We next cloned, expressed, and purified the C-terminal domain of the Shaker channel [see supporting information (SI) Text] starting from Val-513 and examined, using hydrodynamic and spectroscopic approaches, its structural state when isolated from the rest of the channel and the membrane. ShB-C migrates in a size-exclusion column unusually fast for a 15.9-kDa protein (Fig. 2A). Compared with the 19.7-Å Stokes radius expected for a compact globular protein of this size (21), a Stokes radius of 32.9 Å was estimated for ShB-C, based on a calibration curve created using standard proteins of known molecular weight (Fig. 2B). This anomaly could be explained either by ShB-C oligomerization or by an expanded or elongated monomeric state of this domain. To discriminate between the two possibilities, analytical ultracentrifugation was performed. The data obtained were consistent with a monodispersed population of protein with molecular mass of 15.5 kDa, in good agreement with the monomer molecular mass calculated from the protein sequence (15,916 Da), confirmed by mass spectrometry. The gel filtration and analytical ultracentrifugation results can be reconciled by calculation of the expected Stokes radius for an intrinsically disordered monomeric protein of 15.9 kDa. The calculation, which yielded a value of 33.1 Å, was performed according to Uversky (21), who observed that the experimentally measured Stokes radii of known random coil proteins correlated linearly with the proteins' molecular weight [this relation is described by: logRs(coil) = −0.551 + 0.493 × logM, where Rs(coil) is the expected Stokes radius for a random coil chain, and M is the protein's molecular weight]. Thus, we conclude that ShB-C behaves as a random coil with very low compactness. Dynamic light scattering further supports this conclusion, yielding a Stokes radius of 37.2 Å (data not shown; see SI Text for further details).

Fig. 2.
Hydrodynamic analyses reveal an ShB-C structure with low compactness. (A) Size-exclusion chromatography elution profiles of ShB-C and chymotrypsinogen A, monitored at 280 nm. (B) Mobility [(−logKav)1/2; see Materials and Methods] vs. Stokes radius ...

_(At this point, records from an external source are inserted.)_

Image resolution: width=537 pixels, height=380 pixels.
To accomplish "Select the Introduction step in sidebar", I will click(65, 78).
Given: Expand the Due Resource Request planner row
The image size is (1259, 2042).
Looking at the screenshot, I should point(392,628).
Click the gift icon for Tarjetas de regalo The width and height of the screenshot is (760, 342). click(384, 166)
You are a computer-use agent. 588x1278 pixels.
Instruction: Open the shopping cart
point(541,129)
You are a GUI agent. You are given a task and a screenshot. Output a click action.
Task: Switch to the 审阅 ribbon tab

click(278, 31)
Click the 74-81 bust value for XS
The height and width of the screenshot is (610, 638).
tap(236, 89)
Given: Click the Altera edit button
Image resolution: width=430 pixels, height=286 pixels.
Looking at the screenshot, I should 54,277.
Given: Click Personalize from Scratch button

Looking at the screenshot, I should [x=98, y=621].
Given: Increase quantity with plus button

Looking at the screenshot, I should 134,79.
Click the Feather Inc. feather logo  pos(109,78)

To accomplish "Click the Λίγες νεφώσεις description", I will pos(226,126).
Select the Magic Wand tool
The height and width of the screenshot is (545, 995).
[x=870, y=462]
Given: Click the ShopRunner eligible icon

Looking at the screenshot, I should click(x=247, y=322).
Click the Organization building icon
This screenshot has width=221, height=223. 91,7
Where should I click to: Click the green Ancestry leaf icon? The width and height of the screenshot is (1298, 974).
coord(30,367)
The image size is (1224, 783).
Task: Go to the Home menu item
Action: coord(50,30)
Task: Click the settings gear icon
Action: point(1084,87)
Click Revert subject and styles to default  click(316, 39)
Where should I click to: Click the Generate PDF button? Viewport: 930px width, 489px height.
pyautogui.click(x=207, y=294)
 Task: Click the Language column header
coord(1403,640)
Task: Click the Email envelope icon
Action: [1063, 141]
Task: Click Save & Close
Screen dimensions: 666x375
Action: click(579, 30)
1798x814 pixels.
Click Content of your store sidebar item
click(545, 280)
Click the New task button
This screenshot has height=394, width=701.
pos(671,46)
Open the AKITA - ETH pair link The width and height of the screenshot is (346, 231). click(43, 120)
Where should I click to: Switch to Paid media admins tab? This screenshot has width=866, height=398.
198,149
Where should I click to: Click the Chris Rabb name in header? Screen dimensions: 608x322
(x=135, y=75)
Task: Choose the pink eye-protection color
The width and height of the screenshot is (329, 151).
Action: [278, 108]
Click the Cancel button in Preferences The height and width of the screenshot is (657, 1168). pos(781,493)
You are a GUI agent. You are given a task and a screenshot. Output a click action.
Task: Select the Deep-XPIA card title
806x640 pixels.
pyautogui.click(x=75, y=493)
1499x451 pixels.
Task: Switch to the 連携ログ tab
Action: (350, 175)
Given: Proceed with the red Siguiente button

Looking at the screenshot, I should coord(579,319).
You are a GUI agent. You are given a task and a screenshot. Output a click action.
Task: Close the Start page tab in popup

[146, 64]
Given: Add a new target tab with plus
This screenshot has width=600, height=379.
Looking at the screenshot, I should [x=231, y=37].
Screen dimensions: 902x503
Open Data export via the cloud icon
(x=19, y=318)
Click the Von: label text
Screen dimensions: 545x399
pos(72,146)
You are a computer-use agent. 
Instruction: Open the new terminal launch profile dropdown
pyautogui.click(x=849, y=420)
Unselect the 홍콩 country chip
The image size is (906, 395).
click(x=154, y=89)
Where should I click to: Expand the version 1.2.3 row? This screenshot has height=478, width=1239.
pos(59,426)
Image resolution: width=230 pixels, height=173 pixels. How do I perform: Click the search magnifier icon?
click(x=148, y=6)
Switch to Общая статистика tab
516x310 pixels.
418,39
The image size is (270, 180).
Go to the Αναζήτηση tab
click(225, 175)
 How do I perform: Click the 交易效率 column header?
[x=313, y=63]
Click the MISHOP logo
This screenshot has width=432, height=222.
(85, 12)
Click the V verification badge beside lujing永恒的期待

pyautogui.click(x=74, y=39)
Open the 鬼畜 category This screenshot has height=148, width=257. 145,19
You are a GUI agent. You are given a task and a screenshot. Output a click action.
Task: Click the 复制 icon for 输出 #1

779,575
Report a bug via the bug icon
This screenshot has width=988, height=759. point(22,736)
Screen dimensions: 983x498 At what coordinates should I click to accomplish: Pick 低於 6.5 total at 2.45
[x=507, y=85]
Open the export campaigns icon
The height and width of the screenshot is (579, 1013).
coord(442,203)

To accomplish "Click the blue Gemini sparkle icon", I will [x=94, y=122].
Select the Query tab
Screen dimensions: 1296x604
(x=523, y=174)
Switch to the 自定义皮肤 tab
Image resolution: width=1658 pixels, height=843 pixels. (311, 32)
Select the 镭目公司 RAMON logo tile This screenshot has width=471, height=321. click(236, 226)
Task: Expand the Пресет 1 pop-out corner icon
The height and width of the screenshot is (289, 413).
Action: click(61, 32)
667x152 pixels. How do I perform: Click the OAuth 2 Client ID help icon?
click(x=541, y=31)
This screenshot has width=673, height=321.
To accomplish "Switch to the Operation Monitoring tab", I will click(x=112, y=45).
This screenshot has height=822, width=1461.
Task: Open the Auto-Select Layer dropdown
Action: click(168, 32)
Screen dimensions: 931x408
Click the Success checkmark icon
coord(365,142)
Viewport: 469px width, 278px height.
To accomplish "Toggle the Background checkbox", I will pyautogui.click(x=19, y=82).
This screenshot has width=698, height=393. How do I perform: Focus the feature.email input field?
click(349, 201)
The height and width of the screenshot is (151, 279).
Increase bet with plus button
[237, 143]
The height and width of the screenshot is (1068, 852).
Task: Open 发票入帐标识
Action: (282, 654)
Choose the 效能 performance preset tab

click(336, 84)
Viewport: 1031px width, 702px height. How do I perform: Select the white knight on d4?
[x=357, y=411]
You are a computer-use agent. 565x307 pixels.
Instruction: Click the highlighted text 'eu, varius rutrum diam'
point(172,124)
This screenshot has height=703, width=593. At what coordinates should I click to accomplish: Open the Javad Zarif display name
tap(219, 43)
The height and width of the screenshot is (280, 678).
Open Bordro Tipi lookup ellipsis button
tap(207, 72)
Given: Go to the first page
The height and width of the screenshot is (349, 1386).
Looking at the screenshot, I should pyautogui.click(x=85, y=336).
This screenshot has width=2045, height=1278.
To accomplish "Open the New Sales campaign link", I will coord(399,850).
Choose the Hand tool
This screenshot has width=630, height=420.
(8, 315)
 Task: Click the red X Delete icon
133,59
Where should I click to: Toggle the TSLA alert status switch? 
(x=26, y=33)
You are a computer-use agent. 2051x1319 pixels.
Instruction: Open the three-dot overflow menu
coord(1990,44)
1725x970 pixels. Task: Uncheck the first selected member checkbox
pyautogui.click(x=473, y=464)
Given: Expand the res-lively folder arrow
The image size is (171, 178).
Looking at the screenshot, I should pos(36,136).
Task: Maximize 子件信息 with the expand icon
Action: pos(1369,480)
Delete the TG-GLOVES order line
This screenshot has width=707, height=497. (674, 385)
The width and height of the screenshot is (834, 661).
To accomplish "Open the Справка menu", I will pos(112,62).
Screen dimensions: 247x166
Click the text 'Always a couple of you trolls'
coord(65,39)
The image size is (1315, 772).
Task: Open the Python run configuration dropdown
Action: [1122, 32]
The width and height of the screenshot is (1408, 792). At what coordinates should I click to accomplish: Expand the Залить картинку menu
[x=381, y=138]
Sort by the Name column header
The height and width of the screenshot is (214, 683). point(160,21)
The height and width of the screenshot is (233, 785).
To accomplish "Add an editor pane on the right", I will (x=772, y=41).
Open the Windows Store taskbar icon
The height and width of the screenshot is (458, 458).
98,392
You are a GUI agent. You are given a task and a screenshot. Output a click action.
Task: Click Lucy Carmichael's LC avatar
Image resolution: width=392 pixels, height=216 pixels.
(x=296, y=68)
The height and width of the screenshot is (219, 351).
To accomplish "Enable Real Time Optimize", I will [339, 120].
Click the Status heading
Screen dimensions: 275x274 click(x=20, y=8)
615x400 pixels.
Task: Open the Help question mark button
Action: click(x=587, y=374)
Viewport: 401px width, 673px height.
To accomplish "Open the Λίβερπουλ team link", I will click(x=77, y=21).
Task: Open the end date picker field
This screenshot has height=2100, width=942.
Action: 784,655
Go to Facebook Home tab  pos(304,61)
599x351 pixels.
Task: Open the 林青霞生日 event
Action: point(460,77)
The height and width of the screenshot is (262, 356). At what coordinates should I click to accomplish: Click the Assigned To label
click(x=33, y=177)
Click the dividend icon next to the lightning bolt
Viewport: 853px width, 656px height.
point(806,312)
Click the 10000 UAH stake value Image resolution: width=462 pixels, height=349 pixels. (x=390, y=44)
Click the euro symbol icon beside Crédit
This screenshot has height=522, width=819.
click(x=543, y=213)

CD is a sensitive spectroscopic method for analyzing the presence or absence of secondary structural elements, in particular α-helices, within a protein. The far-UV CD spectrum for ShB-C (Fig. 3A) lacked the typical signatures of secondary structure. Neither negative peaks at 222 and 208 nm, typical for α-helices (Fig. 3A, see ovalbumin trace) nor the negative peak at ≈217 nm, typical for β-sheets, were observed in the CD spectrum of ShB-C. Instead, ShB-C exhibited a negative peak at 200 nm, indicative of a strong contribution from disordered structural elements, characteristic of a protein in a random coil conformation. Although ShB-C contains eight aromatic residues, its CD spectrum in the near-UV range (250–330 nm) was devoid of any ellipticity (not shown), indicating the absence of oriented aromatic residues typically present in the hydrophobic cores of compact globular proteins. The ellipticity of ShB-C at 222 nm did not change appreciably with increasing temperature up to 100°C and failed to reveal any cooperative transition (Fig. 3B). The slight negative slope of the signal as a function of temperature is further typical of random coil proteins. Although changes in environmental conditions can influence the distribution of conformations of intrinsically disordered proteins (21), the random coil signature of ShB-C, as revealed by CD analysis, was not altered over a wide range of pH values (312), salt concentrations (20–300 mM), or different concentrations of SDS or trifluoroethanol (not shown). The CD results indicate that ShB-C does not possess significant secondary structure and suggest a lack of fixed tertiary structure as well.

Fig. 3.
CD spectroscopic analysis reveals an extended conformation for ShB-C. (A) Comparison of the far-UV CD spectra of ovalbumin and ShB-C (0.5 mg/ml), obtained at room temperature (25°C). The CD spectrum of ShB-C was essentially similar at 90°C ...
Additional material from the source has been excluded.